Anyway, she meets this guy on MySpace, and he's like this little small 
town podunk backwoods marine or something, and he's even younger than 
her. Completely naïve. He's never even SEEN a porno, and this girl is 
like hugely famous in the industry. She has the dirtiest mouth I've ever
 heard, fucks the biggest dicks, does anal, double penetration, the 
whole 9, and she's dating this 18 year old kid.
So
 they fly back and forth to see each other. And she's crying to me, 
telling me that she feels so bad, she doesn't want to tell him 
everything she's done (which I understand) and then she launches into 
this tirade on all the STD's she's gotten over the years (most of them 
before porn; they test you in the industry). And im thinking "oh, she 
got the clap once or twice or whatever, and it can't be that bad, yadda 
yadda yadda."
Oh boy was I wrong. She's like 
"I've had gonorrhea four times, I've had warts burned off three times, 
Chlamydia like who knows how many times, and the list goes on. I'm 
sitting there trying my fucking hardest not to burst out laughing, 
because I think it's just fucking amazing what she's saying to me... but
 of course, absolutely horrified. I mean, you can clear up most of that 
stuff, but WHAT THE FUCK!?
Dave: So she had dozens of STDs before she was even in porn? Porn cleaned up her vagina?

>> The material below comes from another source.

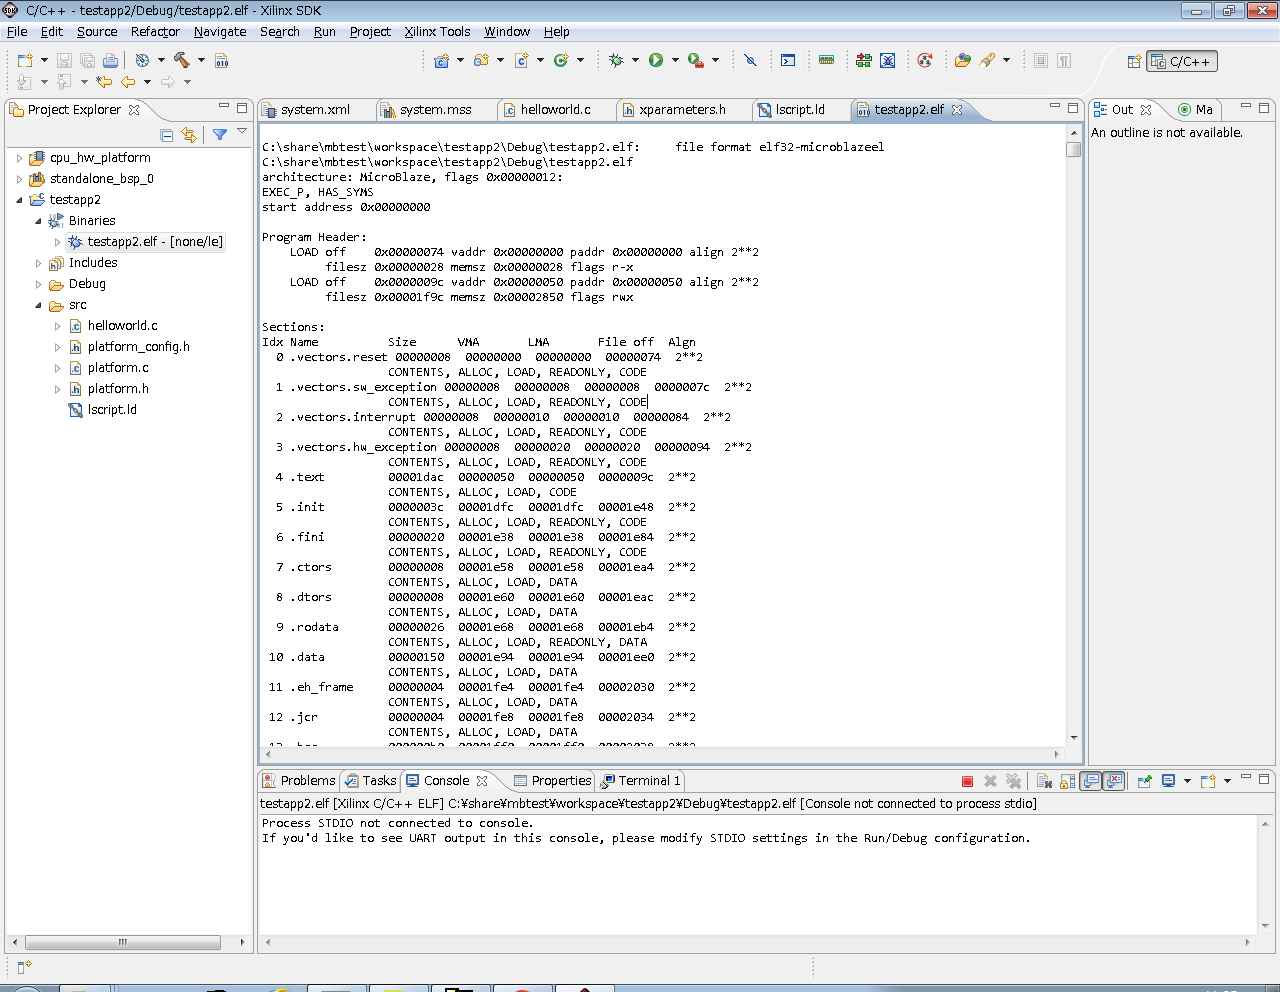
Task: Click Link with Editor icon in Project Explorer
Action: pos(189,135)
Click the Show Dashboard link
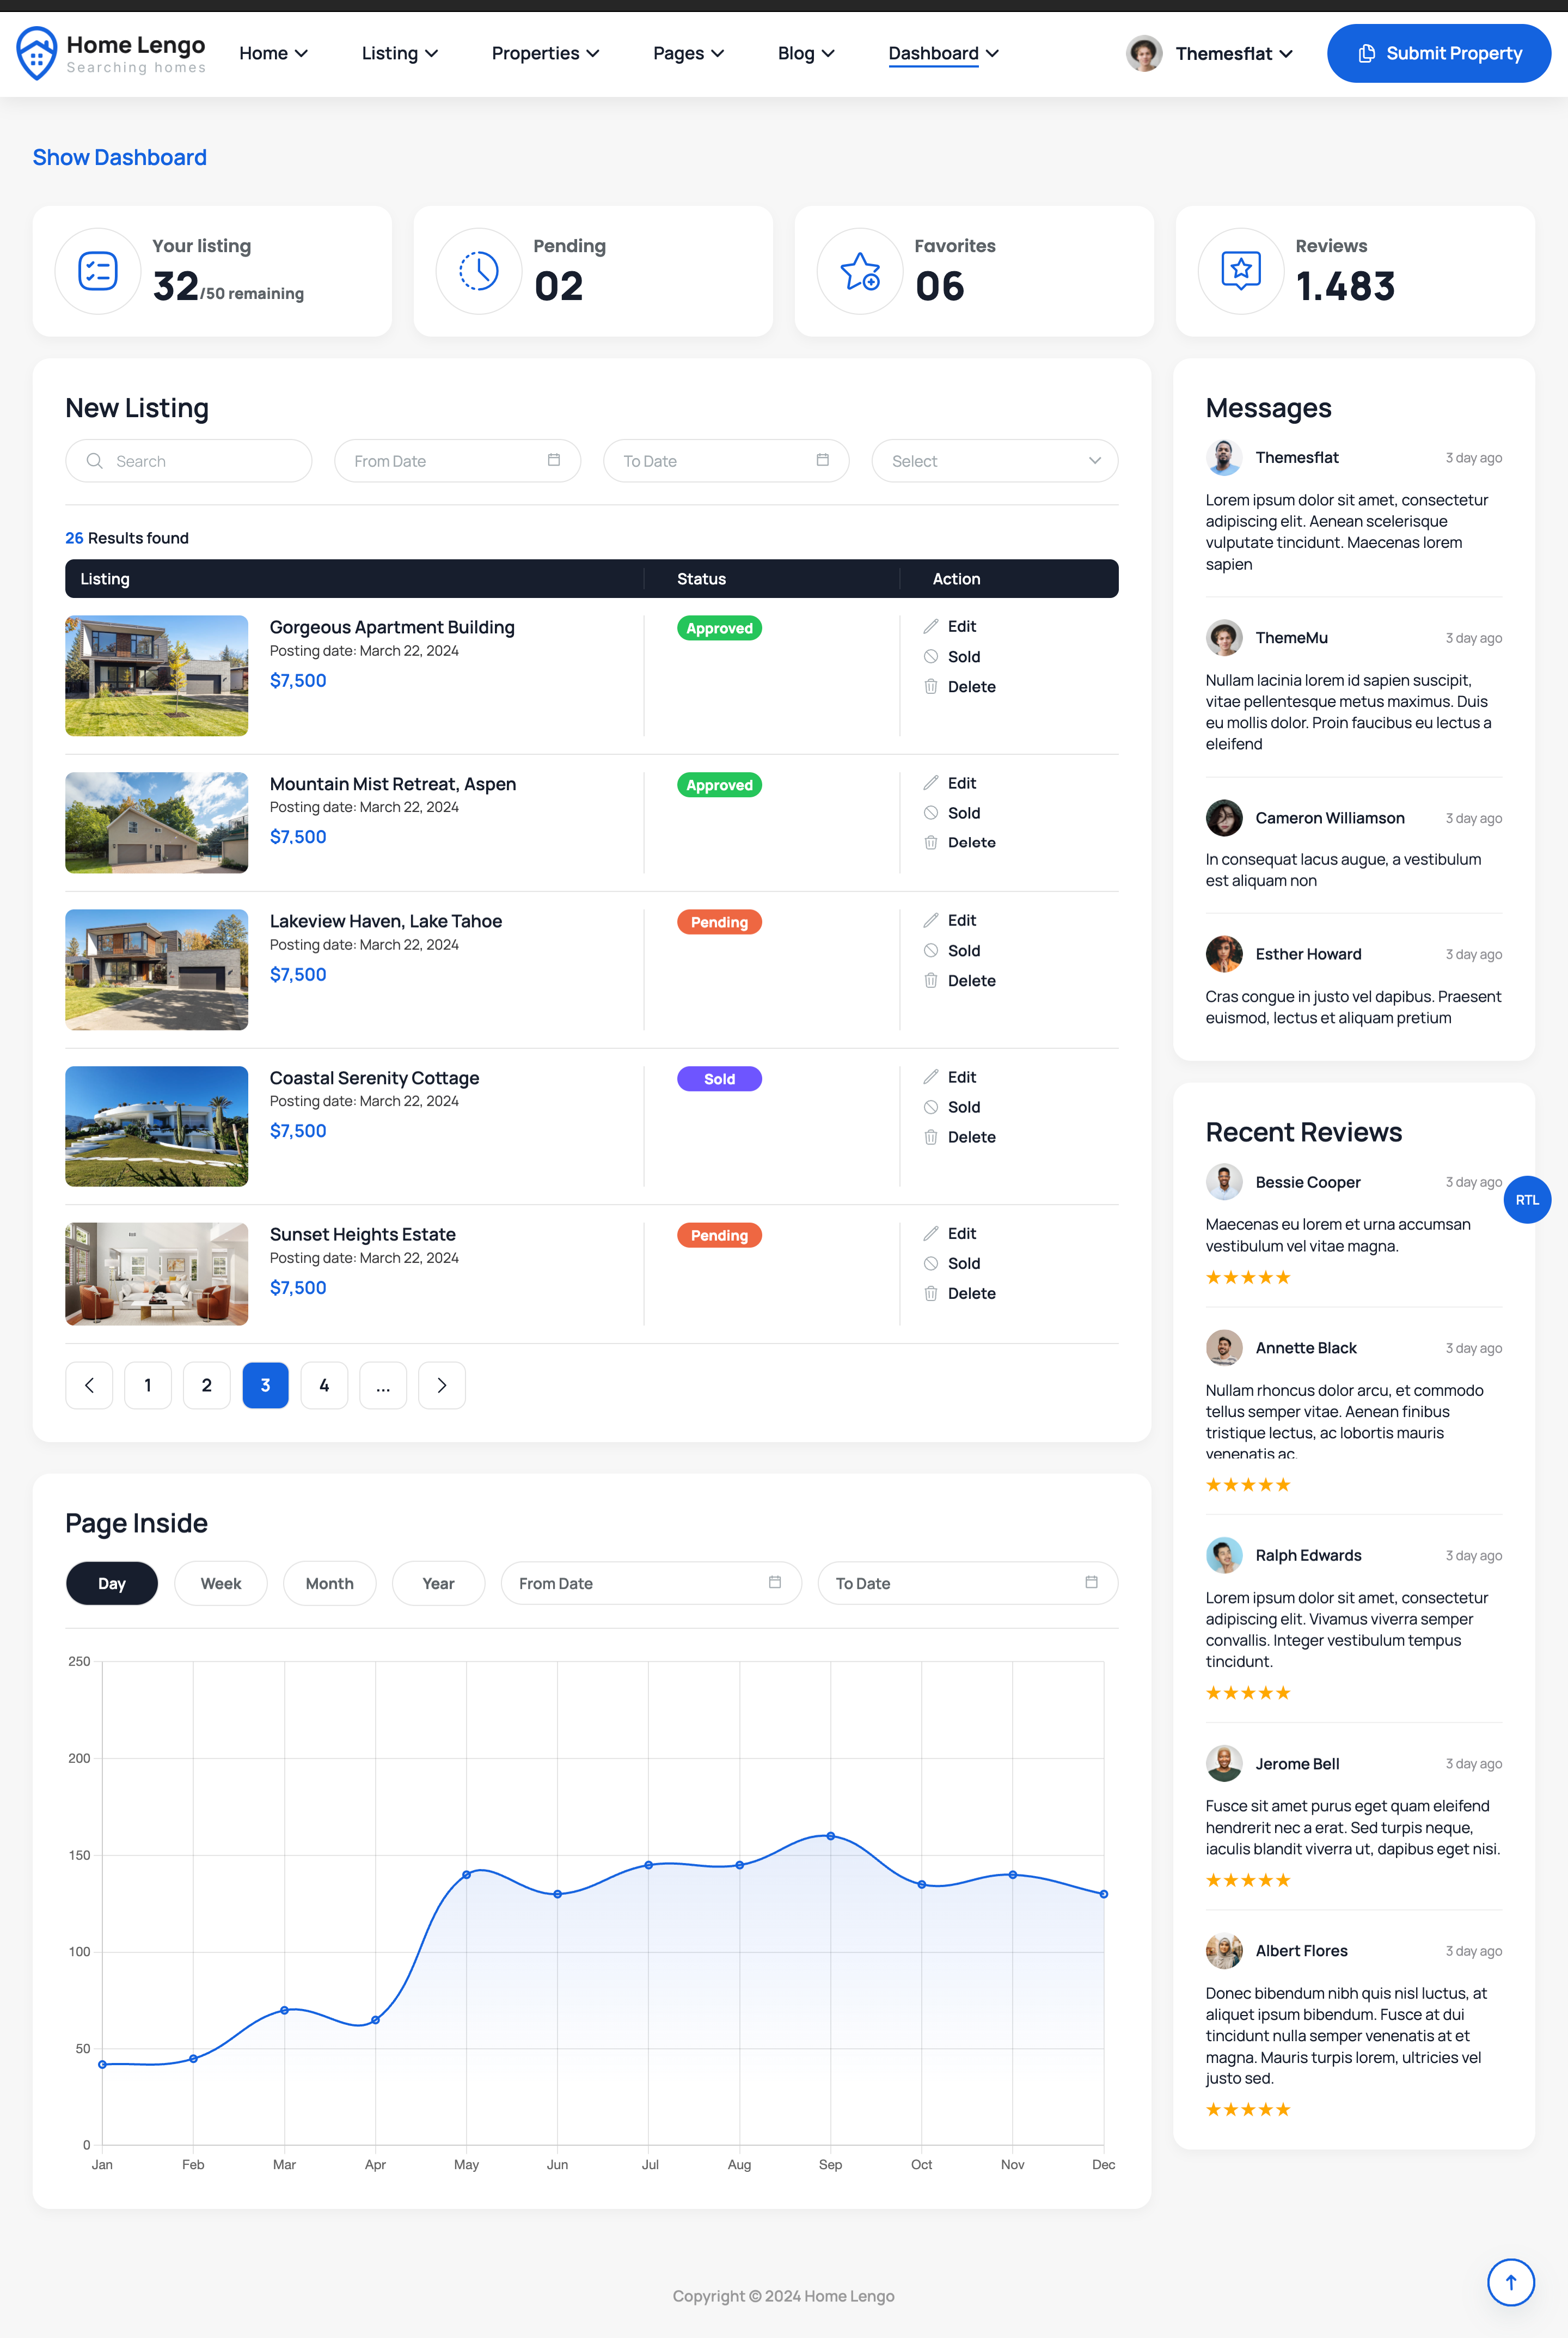 click(119, 157)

Texas:Yes! And that's the funny part! It fucking put a leash on her glaringly obvious sexual addiction.
Dave: Since quitting, have you had any creepy fan experiences?
Texas:
 Not creepy. People will come up and say "Texas!" or "do I know you from
 movies?"..."did you do movies once"..."your pussy's as pink as a pair 
of ballet shoes." Wait... that is kind of creepy.
Dave: I get that all the time, too.
Texas: It's funny how many times I actually had that happen before I even did movies.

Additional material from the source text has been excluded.